The request
Please switch every "screenshot" in the listing below to "screen capture" and leave everything else unchanged. Omit the pictures from your version.

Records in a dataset
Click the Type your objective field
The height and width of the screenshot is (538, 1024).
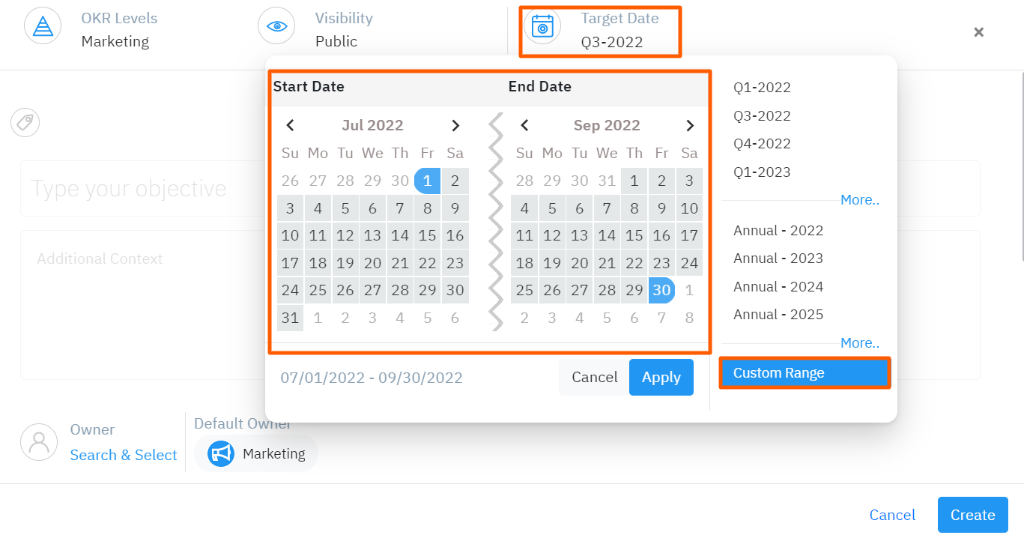point(142,188)
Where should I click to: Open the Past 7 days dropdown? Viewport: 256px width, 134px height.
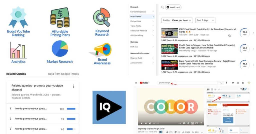click(206, 20)
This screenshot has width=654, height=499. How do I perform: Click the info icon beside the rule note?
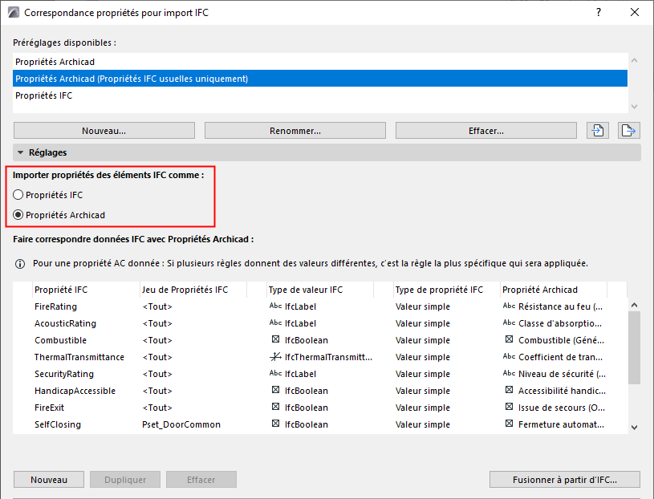20,263
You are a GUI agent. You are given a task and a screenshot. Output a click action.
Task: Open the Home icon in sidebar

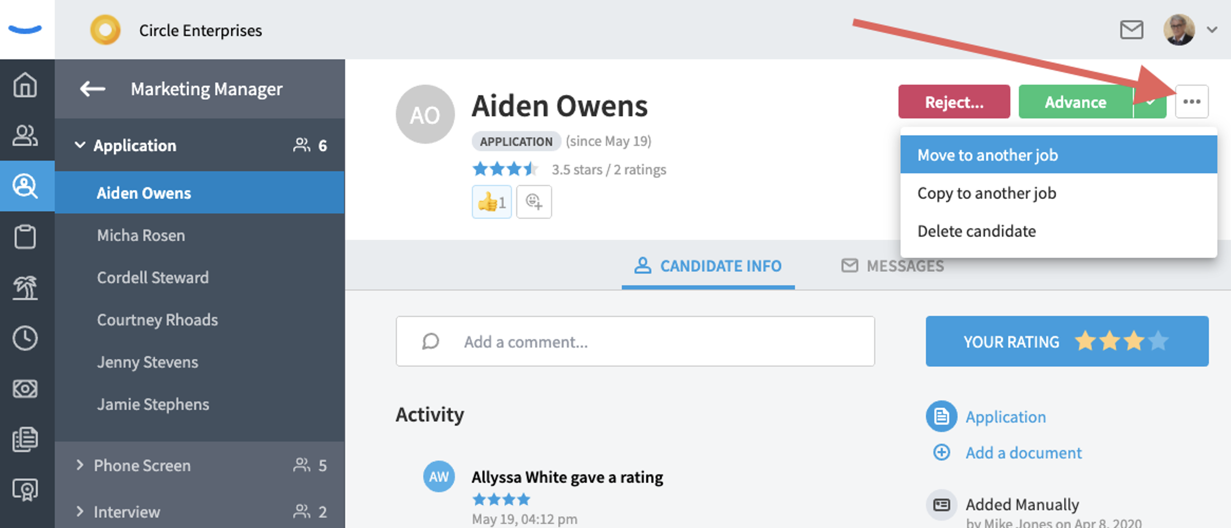[25, 86]
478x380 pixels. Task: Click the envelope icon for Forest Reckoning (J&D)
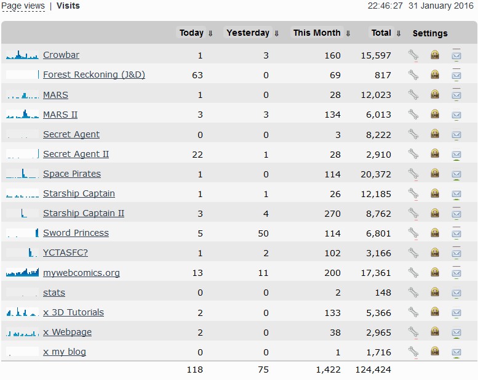[456, 75]
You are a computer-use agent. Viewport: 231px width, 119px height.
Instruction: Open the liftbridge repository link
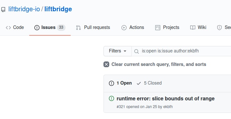[x=58, y=9]

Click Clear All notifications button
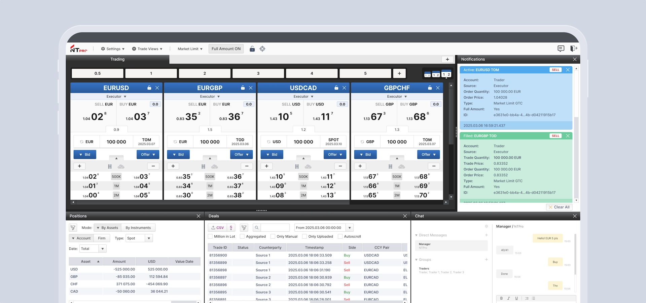point(559,207)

Output below
Click the Type your objective field
The height and width of the screen capture is (538, 1024).
point(142,188)
Where should I click to: Open the Past 7 days dropdown? Viewport: 256px width, 134px height.
click(206, 20)
This screen capture has width=654, height=499. How do I perform: Click the info icon beside the rule note?
20,263
You are a GUI agent. You are given a task and a screen capture. Output a click action.
Task: Open the Home icon in sidebar

[25, 86]
478x380 pixels. Task: Click the envelope icon for Forest Reckoning (J&D)
[456, 75]
You are a computer-use agent. Viewport: 231px width, 119px height.
Instruction: Open the liftbridge repository link
[x=58, y=9]

Click Clear All notifications button
point(559,207)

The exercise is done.